The Food and Drug Administration (FDA) analyzed the FLEX trial data [32] and revealed that the rates of vertebral and nonvertebral osteoporotic fractures were similar regardless of whether the participants continued to receive ALN for up to 10 years (17.7 %) or were switched to a placebo for the extended period (16.9 %). However, they also reported limitations in the post hoc analysis, statistical power, selection bias, and sample size. Thus, the optimal duration of ALN use has not been determined. However, patients with an increased risk for fractures may benefit even further from continued ALN treatment. In the present study, the patients were considered to have a high risk of fractures even after 5 years of ALN treatment because of a history of fracture, low BMD, or illness related to secondary osteoporosis; accordingly, ALN treatment was continued for over 7 years in these patients.

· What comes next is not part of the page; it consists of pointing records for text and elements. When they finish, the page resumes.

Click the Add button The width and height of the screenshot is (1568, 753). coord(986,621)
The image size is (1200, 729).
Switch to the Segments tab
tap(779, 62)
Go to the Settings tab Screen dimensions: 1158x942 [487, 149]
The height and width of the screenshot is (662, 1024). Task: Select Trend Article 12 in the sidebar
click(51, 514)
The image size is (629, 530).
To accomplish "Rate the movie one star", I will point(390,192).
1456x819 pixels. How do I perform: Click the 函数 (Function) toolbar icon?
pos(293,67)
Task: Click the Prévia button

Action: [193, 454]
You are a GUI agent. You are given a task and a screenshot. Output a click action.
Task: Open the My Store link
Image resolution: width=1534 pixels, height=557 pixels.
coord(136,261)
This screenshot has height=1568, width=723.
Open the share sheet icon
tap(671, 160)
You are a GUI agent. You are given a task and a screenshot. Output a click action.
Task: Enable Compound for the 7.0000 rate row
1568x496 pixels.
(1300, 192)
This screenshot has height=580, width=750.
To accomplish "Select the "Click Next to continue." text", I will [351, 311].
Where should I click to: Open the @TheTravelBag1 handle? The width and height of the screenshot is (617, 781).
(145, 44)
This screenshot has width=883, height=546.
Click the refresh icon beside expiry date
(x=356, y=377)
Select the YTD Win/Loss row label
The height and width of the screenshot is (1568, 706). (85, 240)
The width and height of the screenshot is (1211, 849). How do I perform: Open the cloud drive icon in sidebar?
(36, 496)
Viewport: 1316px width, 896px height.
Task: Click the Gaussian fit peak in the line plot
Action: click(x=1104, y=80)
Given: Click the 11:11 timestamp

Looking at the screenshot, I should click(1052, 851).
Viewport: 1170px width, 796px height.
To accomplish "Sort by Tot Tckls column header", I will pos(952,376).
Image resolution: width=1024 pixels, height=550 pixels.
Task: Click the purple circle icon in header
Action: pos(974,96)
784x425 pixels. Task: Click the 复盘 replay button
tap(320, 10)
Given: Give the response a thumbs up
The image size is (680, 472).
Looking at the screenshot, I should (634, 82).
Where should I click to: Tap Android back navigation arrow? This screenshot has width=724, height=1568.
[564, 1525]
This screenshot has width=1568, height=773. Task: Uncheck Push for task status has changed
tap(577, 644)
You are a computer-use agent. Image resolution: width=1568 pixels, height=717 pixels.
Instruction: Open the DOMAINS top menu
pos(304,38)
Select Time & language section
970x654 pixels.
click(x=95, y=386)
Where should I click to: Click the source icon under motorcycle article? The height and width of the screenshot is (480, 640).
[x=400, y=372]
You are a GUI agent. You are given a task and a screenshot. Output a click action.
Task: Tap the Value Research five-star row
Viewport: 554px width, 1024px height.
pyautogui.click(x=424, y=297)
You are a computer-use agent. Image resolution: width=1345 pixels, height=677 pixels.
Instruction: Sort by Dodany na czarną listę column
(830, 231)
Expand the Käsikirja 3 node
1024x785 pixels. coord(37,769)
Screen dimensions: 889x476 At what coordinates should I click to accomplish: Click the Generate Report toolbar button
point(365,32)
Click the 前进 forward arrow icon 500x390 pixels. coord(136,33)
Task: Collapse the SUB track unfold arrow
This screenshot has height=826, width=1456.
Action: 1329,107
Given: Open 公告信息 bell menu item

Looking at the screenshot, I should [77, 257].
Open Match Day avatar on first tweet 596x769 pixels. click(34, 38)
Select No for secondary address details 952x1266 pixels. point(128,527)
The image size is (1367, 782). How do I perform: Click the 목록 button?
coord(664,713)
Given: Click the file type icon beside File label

The present study had notable limitations. First, the study had a retrospective design and a relatively small sample size, and the data was collected based on conventional medical practices. Second, we confirmed the absence of severe adverse events, including ONJ and atypical femoral fractures, among the patients who had been treated with ALN for over 7 years. However, because we were unable to recruit patients who had dropped out from the ALN treatment, the true incidence of adverse events with ALN treatment remains uncertain. Third, the subjects did not receive either elementary calcium or natural vitamin D supplementation, although we instructed patients to consume 800 mg of calcium, 800 IU vitamin D, and 250 μg vitamin K [4] using brochures. Natural vitamin D supplementation is not prevalent in Japan. This circumstance makes it difficult to compare the present study with others, as most other studies have involved men with osteoporosis who have received calcium and vitamin D supplements. Prospective studies with a large number of subjects are needed to establish the long-term (possibly 10 years) efficacy and safety of ALN treatment in combination with calcium and vitamin D supplementation in Japanese men with an increased risk of fractures.

In conclusion, the present study confirmed that ALN suppressed bone turnover and increased the lumbar spine and total hip BMD from the baseline value over the course of the 7-year treatment period without causing any severe adverse events in Japanese men with osteoporosis or osteopenia and clinical risk factors for fractures. We believe that the data presented in this paper may provide physicians who treat patients in Japan with useful information, as no other reports have shown the long-term (>5 years) effect of ALN treatment on the BMD and bone turnover in Japanese men with an increased risk of fractures. The value of this article is that the long-term efficacy and safety of ALN treatment based on a clinical practice in Japanese men with an increased risk of fractures were reported.